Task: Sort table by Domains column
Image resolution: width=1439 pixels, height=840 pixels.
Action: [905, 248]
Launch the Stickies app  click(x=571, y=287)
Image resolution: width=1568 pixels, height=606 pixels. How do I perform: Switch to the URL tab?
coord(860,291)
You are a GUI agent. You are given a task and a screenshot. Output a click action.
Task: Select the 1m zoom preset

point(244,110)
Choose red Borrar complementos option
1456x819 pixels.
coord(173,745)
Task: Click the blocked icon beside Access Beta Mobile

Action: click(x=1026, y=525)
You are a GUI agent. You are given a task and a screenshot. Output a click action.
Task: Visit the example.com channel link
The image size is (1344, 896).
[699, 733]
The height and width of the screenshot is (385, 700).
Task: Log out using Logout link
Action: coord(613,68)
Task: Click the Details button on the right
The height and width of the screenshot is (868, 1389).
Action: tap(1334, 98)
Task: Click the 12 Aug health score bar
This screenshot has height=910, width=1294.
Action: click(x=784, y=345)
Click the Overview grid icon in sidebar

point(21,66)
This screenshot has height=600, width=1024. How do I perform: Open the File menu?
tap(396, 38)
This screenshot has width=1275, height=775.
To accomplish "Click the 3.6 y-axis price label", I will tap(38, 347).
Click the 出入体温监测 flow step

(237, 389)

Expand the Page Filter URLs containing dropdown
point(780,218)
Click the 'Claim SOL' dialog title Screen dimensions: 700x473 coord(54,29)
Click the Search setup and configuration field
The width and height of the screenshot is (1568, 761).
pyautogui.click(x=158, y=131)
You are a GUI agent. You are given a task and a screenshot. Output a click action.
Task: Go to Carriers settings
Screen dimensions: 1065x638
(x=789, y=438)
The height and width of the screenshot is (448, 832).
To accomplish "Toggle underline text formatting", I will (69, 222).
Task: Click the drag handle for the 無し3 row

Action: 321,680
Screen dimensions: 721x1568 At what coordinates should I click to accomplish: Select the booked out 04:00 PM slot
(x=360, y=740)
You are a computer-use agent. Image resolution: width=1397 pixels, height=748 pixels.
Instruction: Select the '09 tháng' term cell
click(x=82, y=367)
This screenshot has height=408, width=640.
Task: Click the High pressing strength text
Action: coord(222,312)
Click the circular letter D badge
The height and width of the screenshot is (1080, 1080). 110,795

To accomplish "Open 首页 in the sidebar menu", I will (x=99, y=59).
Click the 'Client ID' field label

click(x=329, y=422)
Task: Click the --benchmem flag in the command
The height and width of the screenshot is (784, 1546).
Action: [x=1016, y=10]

· · · · ·

§ Required task
Copy the material above, without any changes, from the line containing "Task: Click the 12 Aug health score bar" up to and including the line containing "will (69, 222).".

§ Correct result
Task: Click the 12 Aug health score bar
This screenshot has height=910, width=1294.
Action: click(x=784, y=345)
Click the Overview grid icon in sidebar

point(21,66)
This screenshot has height=600, width=1024. How do I perform: Open the File menu?
tap(396, 38)
This screenshot has width=1275, height=775.
To accomplish "Click the 3.6 y-axis price label", I will tap(38, 347).
Click the 出入体温监测 flow step

(237, 389)

Expand the Page Filter URLs containing dropdown
point(780,218)
Click the 'Claim SOL' dialog title Screen dimensions: 700x473 coord(54,29)
Click the Search setup and configuration field
The width and height of the screenshot is (1568, 761).
pyautogui.click(x=158, y=131)
You are a GUI agent. You are given a task and a screenshot. Output a click action.
Task: Go to Carriers settings
Screen dimensions: 1065x638
(x=789, y=438)
The height and width of the screenshot is (448, 832).
To accomplish "Toggle underline text formatting", I will (69, 222).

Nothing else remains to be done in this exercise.